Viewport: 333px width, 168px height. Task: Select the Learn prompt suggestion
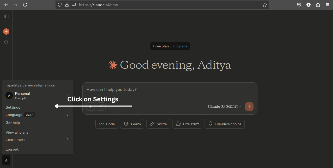tap(132, 124)
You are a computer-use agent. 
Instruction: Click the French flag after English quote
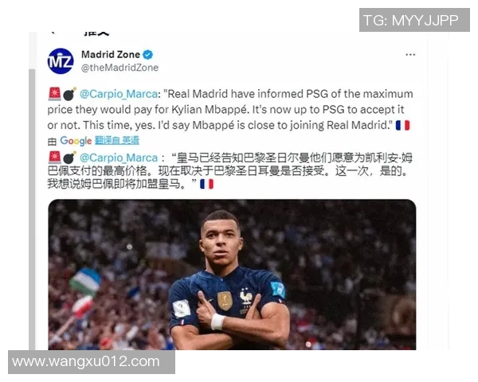point(402,126)
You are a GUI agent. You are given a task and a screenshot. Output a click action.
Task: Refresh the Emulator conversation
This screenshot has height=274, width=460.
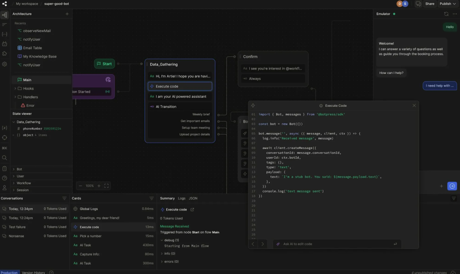pyautogui.click(x=446, y=14)
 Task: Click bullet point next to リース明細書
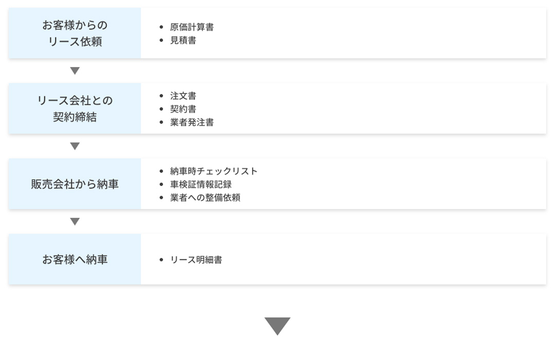162,260
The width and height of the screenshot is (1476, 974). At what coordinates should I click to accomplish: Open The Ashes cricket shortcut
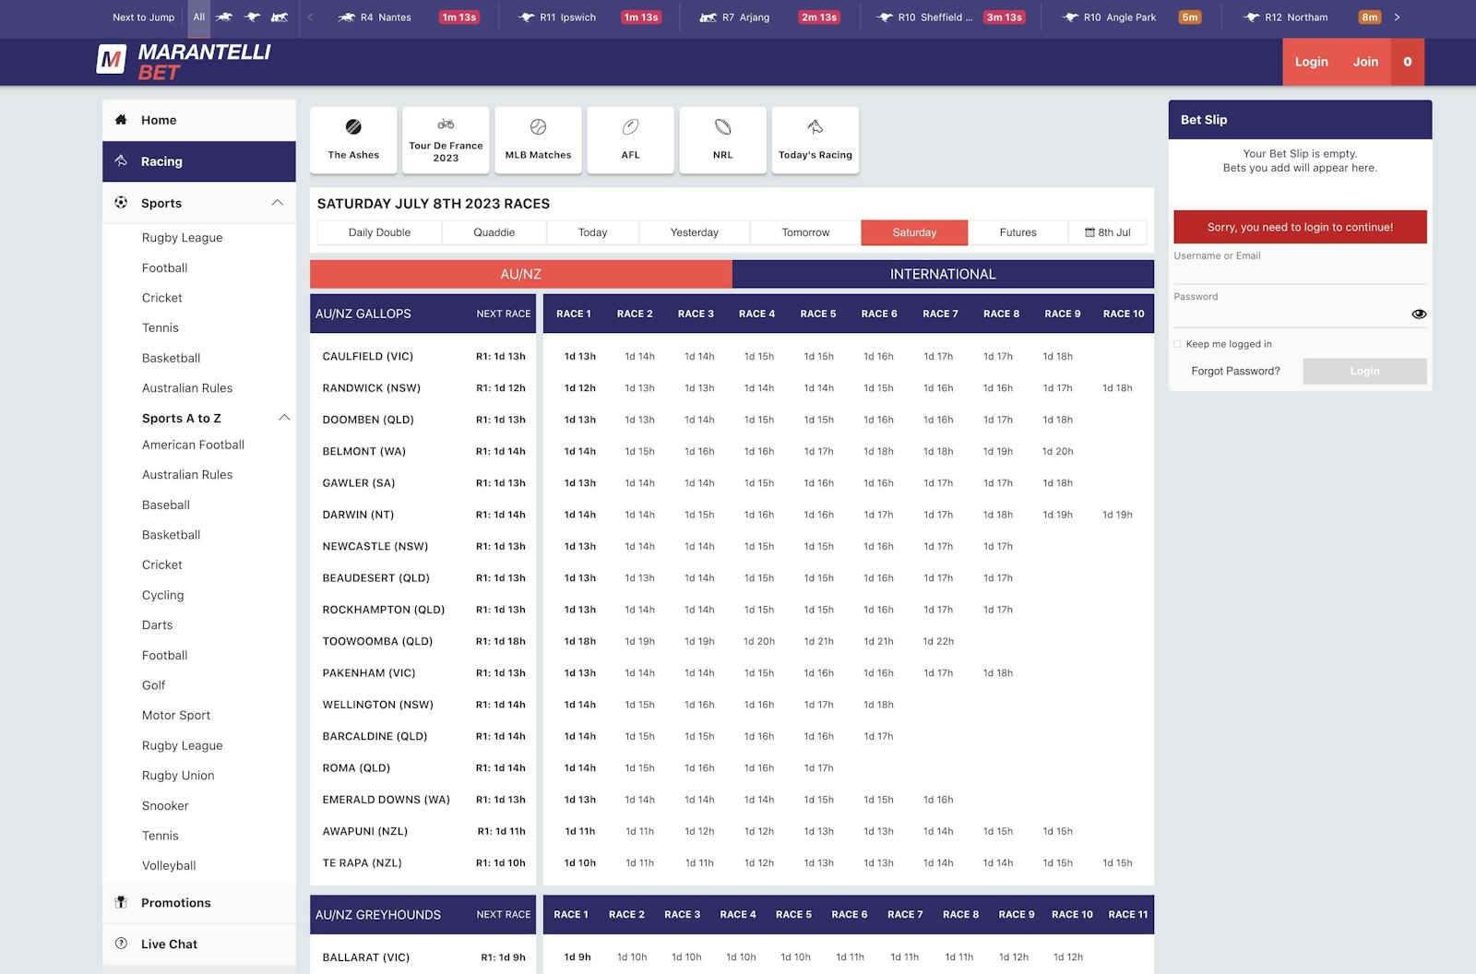coord(353,140)
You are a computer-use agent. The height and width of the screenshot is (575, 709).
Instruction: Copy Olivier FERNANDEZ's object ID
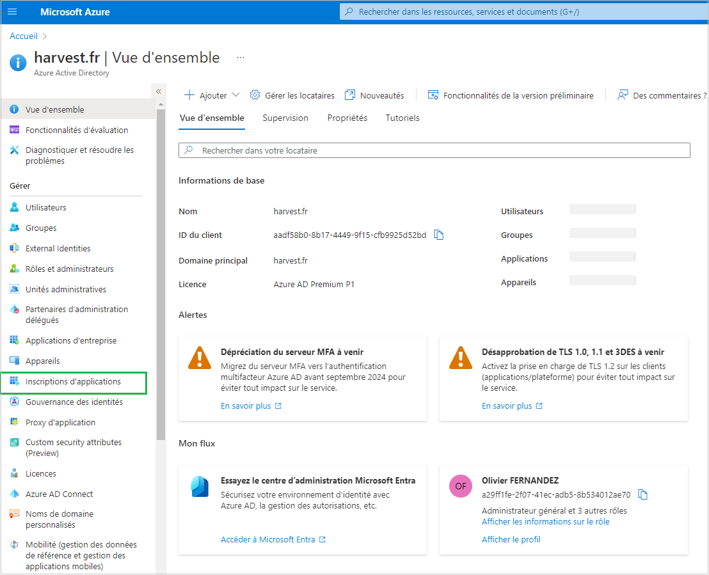[x=643, y=494]
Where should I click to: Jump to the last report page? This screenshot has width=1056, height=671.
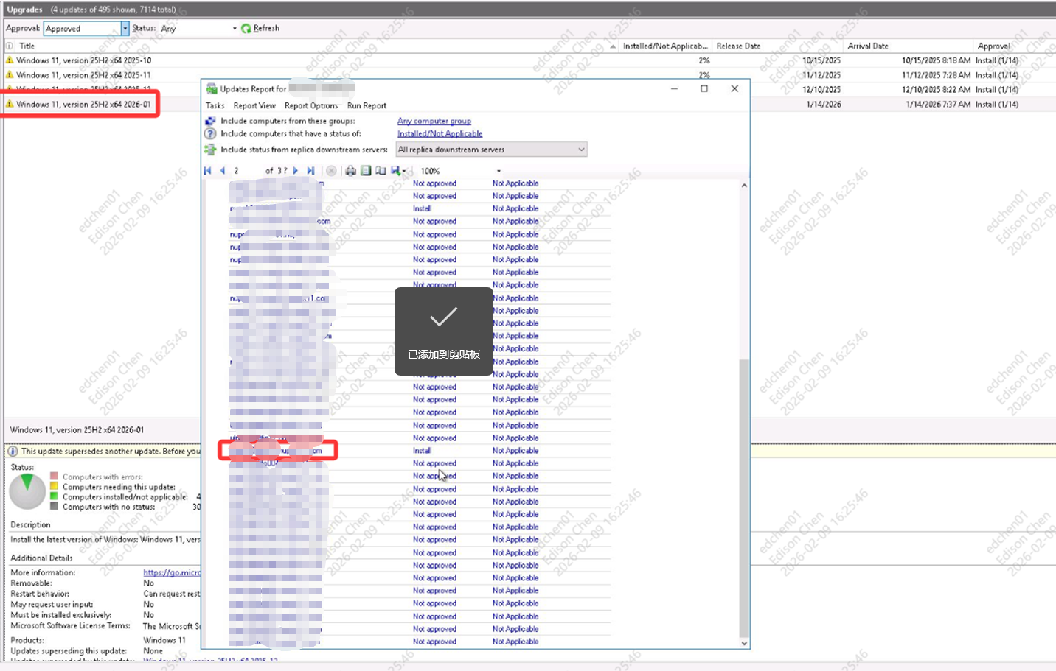[x=310, y=171]
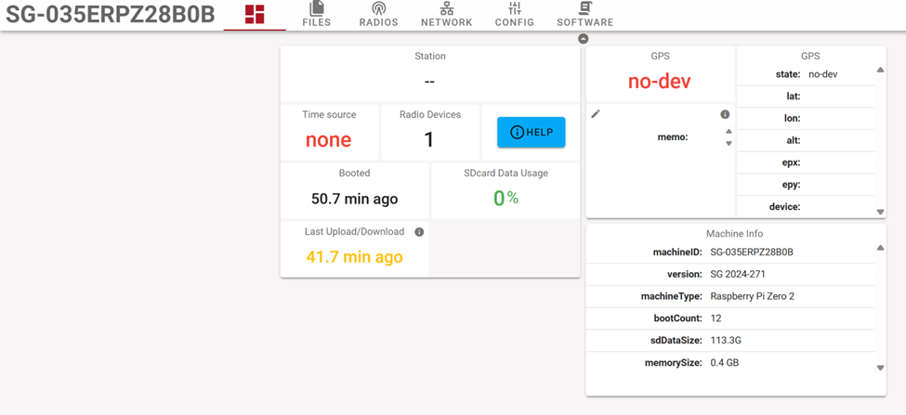Click the red no-dev GPS status
Screen dimensions: 906x415
[659, 81]
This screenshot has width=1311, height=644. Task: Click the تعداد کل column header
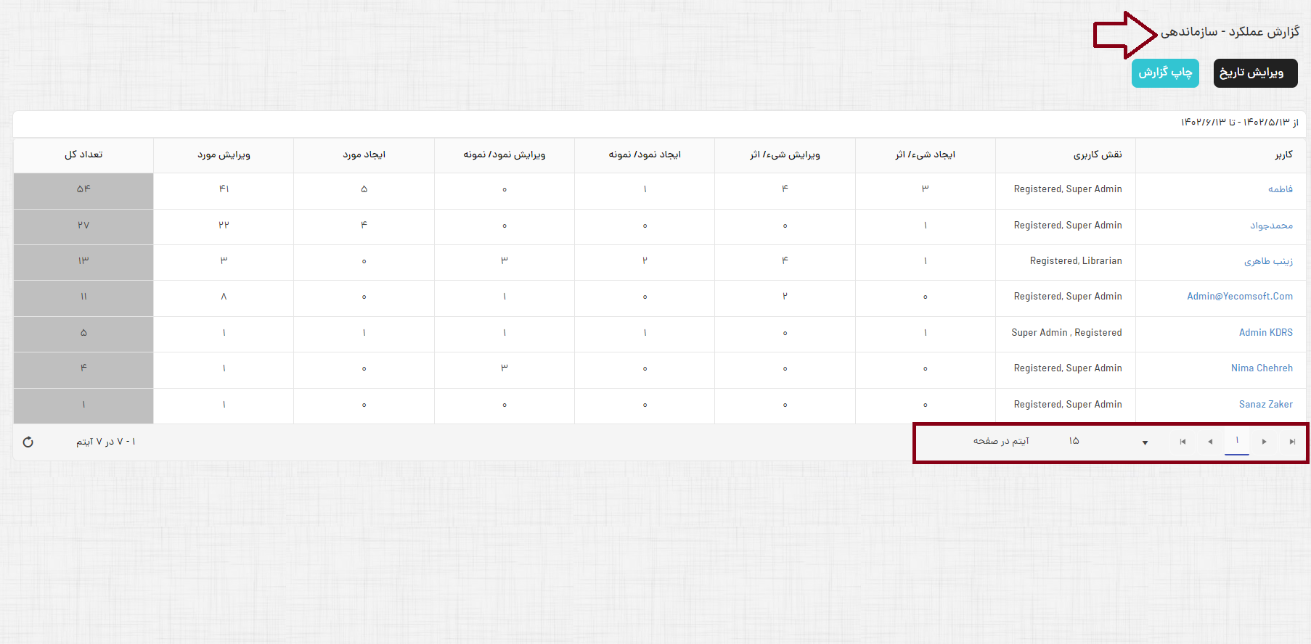(83, 154)
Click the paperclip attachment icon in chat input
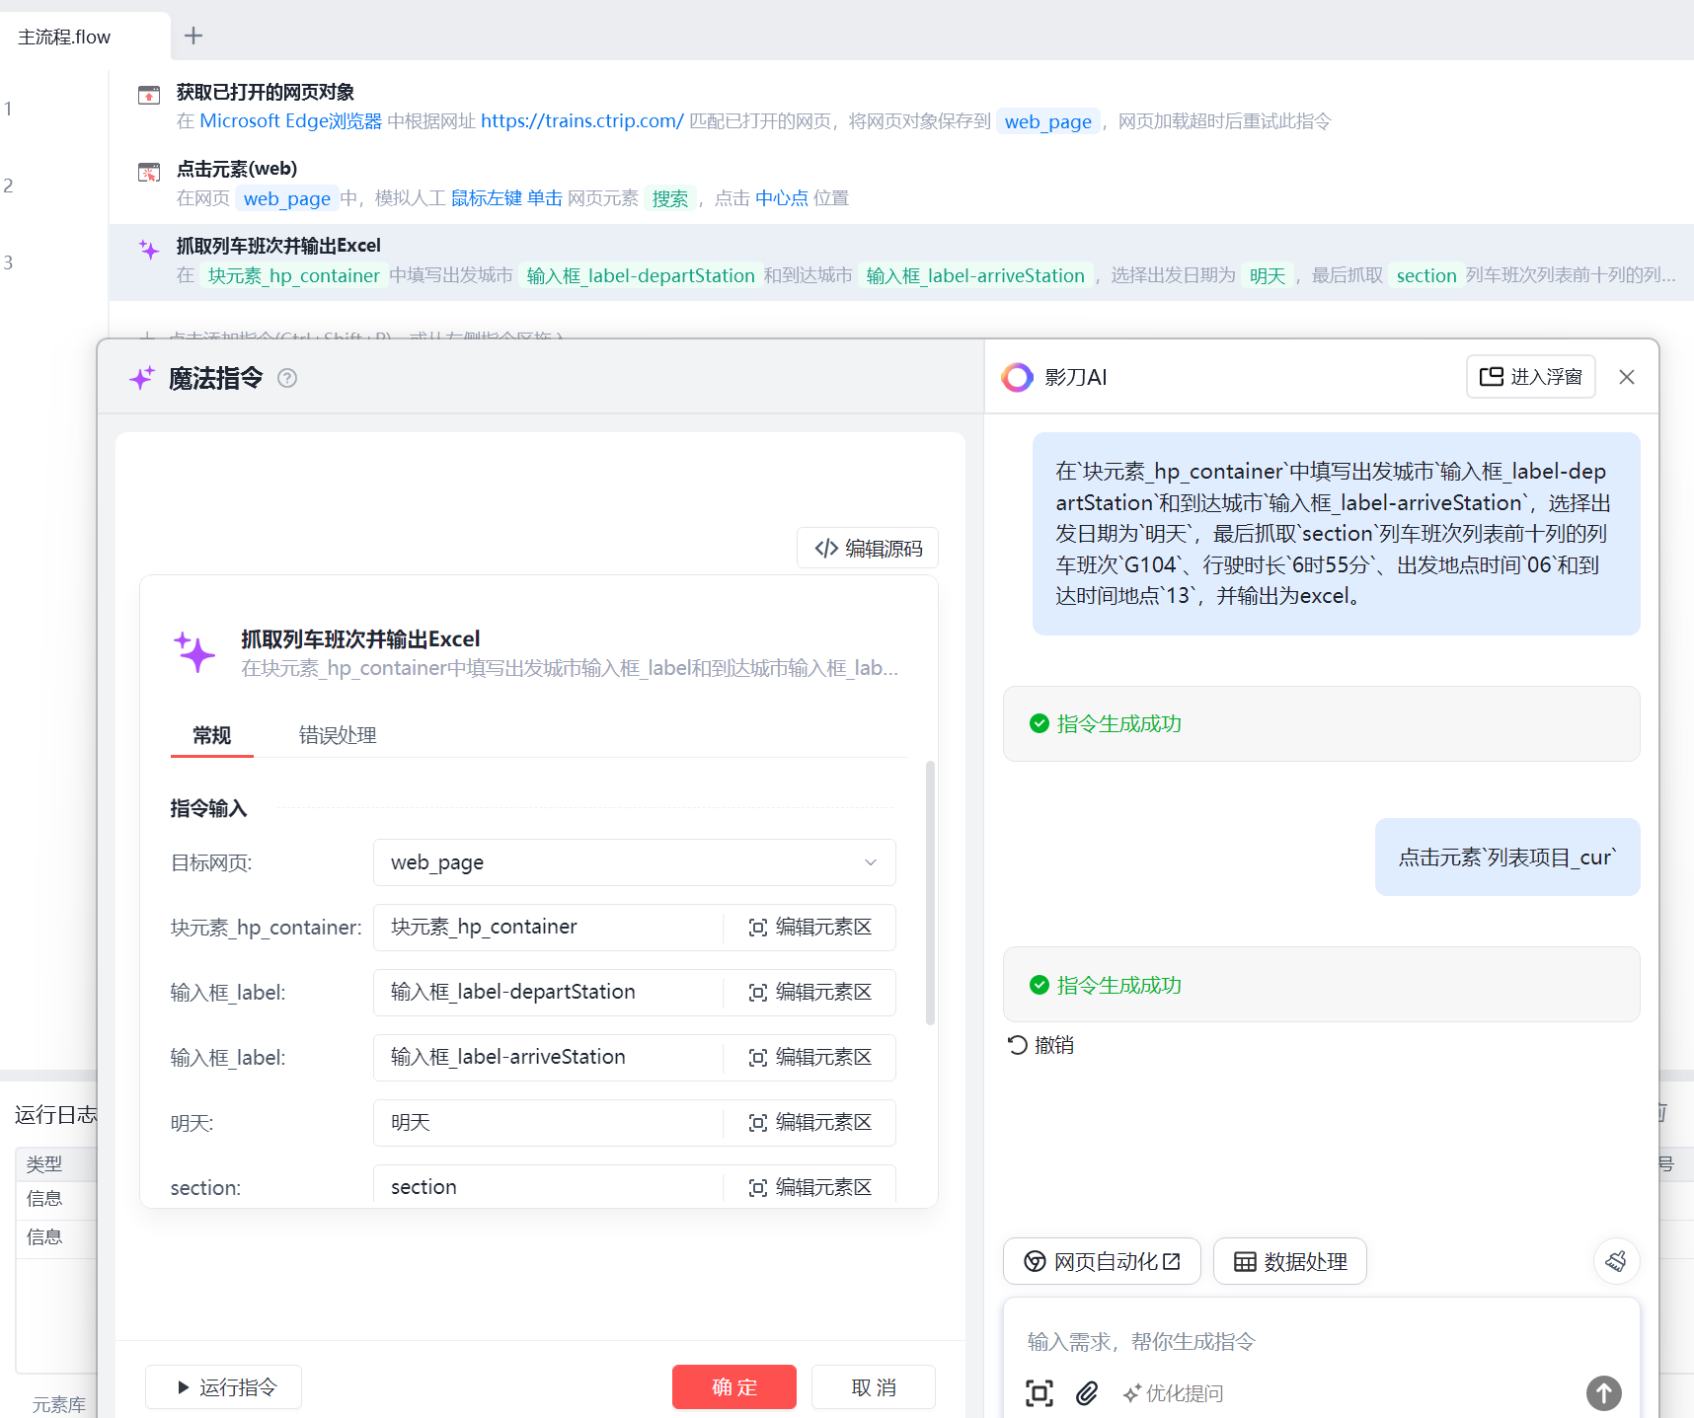Screen dimensions: 1694x1418 (x=1087, y=1392)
__________________________________________________
> **Your objective**: Pictures must be left out when the records are transcribed exactly.

> **Solution**:
Viewport: 333px width, 168px height. Task: Select the Learn prompt suggestion
tap(132, 124)
You are a computer-use agent. 
Instruction: Click the French flag after English quote
point(402,126)
You are a GUI agent. You are given a task and a screenshot. Output a click action.
Task: Refresh the Emulator conversation
This screenshot has height=274, width=460.
pyautogui.click(x=446, y=14)
 Task: Click bullet point next to リース明細書
162,260
The width and height of the screenshot is (1476, 974). At what coordinates should I click to accomplish: Open The Ashes cricket shortcut
coord(353,140)
You are a computer-use agent. The height and width of the screenshot is (575, 709).
Instruction: Copy Olivier FERNANDEZ's object ID
[x=643, y=494]
Where should I click to: Jump to the last report page? This screenshot has width=1056, height=671.
[x=310, y=171]
Click the red no-dev GPS status
Screen dimensions: 906x415
[659, 81]
This screenshot has width=1311, height=644. Task: Click the تعداد کل column header
(83, 154)
Click the paperclip attachment icon in chat input
Screen dimensions: 1694x1418 (x=1087, y=1392)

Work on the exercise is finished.